[Your objective] The lines to repeat are those below from the one containing "[Quote Monday #234] (496, 2070)" down to the one containing "How to Make", both included; reproduce them exactly and nothing else.

____ Supplied entries

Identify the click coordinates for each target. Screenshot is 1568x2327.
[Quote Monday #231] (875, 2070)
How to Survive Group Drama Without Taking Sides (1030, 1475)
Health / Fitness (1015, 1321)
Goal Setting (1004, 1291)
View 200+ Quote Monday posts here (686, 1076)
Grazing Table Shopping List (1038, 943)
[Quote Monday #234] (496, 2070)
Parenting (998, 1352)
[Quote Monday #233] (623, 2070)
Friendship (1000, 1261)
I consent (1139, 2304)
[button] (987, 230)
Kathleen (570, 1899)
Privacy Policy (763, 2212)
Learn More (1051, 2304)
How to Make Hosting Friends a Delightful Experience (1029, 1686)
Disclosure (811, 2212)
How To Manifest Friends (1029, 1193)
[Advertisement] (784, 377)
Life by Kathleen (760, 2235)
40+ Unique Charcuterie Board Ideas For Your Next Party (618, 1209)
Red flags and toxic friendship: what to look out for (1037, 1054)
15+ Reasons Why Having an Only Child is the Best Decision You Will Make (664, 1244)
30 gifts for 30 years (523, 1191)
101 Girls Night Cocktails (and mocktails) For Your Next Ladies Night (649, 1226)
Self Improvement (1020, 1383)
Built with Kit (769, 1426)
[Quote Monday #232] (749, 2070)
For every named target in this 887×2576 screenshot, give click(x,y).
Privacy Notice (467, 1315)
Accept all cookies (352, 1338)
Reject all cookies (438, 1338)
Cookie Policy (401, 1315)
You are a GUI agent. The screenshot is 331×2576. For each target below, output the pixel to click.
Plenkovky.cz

________

[Answer]
[Quote Monday #234] (496, 2070)
Parenting (998, 1352)
[Quote Monday #233] (623, 2070)
Friendship (1000, 1261)
I consent (1139, 2304)
[button] (987, 230)
Kathleen (570, 1899)
Privacy Policy (763, 2212)
Learn More (1051, 2304)
How to Make Hosting Friends a Delightful Experience (1029, 1686)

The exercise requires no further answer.